Data section start

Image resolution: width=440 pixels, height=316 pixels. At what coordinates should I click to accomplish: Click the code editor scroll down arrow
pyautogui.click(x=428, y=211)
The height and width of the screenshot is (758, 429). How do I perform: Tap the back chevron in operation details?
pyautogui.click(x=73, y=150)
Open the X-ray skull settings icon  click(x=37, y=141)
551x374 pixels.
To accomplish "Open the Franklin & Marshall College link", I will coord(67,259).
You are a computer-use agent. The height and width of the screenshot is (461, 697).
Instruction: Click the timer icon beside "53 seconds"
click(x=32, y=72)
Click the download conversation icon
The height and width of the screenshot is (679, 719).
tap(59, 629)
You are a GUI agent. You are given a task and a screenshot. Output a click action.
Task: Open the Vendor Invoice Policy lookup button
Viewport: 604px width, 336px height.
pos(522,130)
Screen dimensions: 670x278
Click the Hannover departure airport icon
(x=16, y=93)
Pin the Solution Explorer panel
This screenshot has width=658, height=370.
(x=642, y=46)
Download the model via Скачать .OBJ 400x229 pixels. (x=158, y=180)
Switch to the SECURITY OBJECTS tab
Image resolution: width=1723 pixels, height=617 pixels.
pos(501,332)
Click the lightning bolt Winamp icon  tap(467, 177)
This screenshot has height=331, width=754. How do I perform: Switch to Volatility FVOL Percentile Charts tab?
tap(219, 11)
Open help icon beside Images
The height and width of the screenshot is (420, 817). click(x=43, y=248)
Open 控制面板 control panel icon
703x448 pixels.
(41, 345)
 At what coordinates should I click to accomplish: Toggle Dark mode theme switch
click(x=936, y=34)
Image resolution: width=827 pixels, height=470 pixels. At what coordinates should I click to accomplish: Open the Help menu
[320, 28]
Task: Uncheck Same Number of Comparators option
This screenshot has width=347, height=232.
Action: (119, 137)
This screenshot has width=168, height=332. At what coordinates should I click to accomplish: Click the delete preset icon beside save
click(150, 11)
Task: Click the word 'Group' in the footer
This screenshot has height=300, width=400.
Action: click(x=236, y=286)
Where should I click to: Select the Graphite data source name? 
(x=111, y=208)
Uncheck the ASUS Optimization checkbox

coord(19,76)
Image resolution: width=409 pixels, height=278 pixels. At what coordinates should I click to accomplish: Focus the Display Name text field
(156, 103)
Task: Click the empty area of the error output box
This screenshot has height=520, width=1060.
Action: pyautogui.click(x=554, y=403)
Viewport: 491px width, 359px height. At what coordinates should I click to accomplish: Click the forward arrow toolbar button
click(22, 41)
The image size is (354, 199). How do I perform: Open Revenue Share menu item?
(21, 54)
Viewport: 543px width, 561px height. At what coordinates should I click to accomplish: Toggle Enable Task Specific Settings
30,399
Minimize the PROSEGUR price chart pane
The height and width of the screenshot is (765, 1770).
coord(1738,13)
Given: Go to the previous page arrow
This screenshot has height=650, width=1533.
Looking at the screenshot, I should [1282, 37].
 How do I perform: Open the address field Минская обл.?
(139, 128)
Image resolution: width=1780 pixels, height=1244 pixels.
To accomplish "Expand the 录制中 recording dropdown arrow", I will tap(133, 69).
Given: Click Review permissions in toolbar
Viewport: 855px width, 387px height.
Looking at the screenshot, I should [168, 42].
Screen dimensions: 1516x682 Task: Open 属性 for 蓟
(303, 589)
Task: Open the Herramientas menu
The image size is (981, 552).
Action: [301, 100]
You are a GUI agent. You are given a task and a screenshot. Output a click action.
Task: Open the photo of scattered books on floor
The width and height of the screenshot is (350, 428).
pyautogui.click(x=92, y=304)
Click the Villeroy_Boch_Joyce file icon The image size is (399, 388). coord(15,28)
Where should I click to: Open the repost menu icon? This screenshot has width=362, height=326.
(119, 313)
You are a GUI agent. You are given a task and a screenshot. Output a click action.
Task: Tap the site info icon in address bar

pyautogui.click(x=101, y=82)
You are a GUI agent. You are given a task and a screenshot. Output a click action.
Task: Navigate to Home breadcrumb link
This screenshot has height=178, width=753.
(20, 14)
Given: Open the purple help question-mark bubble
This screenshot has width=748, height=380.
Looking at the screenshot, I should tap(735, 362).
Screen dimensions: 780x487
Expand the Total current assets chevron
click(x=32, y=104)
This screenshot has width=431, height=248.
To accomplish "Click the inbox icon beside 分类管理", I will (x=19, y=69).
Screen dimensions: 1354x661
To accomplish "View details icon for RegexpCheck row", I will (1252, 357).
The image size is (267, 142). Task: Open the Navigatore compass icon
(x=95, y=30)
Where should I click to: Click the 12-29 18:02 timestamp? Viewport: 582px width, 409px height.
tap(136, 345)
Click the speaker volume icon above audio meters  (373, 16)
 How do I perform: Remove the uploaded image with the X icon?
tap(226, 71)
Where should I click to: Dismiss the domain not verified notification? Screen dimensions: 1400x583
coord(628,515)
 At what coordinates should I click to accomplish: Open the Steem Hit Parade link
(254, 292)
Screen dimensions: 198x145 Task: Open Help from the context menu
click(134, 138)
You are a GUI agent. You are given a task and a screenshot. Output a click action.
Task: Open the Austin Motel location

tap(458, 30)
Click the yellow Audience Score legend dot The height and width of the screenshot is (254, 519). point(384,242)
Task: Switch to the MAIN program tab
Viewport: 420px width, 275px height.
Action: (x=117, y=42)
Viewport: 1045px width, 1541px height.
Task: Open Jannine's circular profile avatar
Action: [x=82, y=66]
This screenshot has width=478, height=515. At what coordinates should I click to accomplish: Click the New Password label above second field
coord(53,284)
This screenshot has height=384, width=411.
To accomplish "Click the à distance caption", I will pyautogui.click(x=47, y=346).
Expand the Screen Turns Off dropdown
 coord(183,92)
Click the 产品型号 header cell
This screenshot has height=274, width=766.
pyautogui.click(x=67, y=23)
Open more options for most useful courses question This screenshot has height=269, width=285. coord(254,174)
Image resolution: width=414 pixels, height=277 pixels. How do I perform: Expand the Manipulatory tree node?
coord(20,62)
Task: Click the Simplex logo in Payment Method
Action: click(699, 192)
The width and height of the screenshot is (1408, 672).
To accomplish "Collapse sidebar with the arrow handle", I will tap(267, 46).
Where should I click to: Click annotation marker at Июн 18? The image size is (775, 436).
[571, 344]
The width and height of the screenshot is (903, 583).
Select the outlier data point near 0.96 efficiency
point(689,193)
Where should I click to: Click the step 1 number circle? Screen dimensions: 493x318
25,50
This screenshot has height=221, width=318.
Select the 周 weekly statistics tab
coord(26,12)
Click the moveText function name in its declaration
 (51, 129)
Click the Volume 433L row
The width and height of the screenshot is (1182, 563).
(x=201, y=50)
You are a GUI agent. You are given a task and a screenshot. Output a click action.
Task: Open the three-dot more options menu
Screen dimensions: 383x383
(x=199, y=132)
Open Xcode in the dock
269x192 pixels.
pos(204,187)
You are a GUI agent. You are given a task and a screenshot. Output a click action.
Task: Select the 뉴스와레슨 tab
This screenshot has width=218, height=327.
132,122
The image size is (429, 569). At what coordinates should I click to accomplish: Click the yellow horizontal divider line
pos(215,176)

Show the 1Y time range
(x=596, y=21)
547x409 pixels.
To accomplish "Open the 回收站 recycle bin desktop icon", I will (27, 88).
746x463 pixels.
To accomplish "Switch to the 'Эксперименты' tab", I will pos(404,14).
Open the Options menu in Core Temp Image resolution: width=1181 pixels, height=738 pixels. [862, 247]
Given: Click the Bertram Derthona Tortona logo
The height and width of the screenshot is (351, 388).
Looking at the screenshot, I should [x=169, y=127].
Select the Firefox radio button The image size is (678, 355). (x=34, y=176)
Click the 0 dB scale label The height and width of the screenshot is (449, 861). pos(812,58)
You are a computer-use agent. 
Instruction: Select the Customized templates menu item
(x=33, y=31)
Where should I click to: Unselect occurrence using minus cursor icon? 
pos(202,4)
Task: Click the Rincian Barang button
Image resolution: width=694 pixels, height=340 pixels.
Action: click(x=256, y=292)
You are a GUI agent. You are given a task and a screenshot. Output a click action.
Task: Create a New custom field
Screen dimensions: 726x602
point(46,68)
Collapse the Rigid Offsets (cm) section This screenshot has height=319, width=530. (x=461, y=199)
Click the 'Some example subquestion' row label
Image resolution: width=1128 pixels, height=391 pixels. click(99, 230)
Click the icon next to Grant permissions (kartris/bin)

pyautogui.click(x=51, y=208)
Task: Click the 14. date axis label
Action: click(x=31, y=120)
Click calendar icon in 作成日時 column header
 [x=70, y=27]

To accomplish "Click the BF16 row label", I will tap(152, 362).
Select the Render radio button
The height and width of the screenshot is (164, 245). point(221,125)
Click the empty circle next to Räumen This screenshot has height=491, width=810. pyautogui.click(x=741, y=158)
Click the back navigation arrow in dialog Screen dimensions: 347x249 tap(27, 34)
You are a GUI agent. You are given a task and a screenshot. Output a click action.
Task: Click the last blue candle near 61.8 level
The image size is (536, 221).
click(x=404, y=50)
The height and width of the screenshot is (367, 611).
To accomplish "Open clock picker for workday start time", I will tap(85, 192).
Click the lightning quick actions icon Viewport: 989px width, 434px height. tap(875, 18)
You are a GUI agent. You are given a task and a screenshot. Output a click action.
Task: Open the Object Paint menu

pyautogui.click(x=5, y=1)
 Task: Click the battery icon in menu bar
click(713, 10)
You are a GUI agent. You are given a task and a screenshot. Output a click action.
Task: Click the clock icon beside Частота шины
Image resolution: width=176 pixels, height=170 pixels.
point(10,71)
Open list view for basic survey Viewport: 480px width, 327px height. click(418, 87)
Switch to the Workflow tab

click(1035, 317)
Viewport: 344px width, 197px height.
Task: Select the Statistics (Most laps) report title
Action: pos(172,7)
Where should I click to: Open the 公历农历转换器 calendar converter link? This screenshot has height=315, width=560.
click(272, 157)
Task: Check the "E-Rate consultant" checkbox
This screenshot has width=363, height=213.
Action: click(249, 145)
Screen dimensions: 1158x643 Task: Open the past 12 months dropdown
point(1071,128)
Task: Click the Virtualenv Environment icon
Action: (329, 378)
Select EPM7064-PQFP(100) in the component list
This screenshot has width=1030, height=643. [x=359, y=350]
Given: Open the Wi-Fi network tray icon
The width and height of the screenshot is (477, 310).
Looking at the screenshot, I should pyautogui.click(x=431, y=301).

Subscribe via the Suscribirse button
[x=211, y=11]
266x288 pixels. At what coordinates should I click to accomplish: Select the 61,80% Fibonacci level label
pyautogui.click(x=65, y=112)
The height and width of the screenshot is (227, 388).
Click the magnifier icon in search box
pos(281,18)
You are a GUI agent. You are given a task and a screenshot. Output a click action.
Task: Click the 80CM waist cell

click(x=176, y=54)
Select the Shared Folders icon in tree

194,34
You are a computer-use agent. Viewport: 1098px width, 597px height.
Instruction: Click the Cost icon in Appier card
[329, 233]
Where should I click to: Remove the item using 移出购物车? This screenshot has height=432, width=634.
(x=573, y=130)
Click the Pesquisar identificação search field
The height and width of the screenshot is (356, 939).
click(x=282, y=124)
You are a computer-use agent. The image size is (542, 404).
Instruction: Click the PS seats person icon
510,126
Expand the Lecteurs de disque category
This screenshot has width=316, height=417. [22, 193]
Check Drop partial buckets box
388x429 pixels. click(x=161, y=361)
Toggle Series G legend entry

Data section end

**What you have to do**
Looking at the records above, return exactly the lines from the line with "Download the model" to the line with "Task: Click the word 'Group' in the footer", both ends included.

**Result of this task**
Download the model via Скачать .OBJ 400x229 pixels. (x=158, y=180)
Switch to the SECURITY OBJECTS tab
Image resolution: width=1723 pixels, height=617 pixels.
pos(501,332)
Click the lightning bolt Winamp icon  tap(467, 177)
This screenshot has height=331, width=754. How do I perform: Switch to Volatility FVOL Percentile Charts tab?
tap(219, 11)
Open help icon beside Images
The height and width of the screenshot is (420, 817). click(x=43, y=248)
Open 控制面板 control panel icon
703x448 pixels.
(41, 345)
 At what coordinates should I click to accomplish: Toggle Dark mode theme switch
click(x=936, y=34)
Image resolution: width=827 pixels, height=470 pixels. At what coordinates should I click to accomplish: Open the Help menu
[320, 28]
Task: Uncheck Same Number of Comparators option
This screenshot has width=347, height=232.
Action: (119, 137)
This screenshot has width=168, height=332. At what coordinates should I click to accomplish: Click the delete preset icon beside save
click(150, 11)
Task: Click the word 'Group' in the footer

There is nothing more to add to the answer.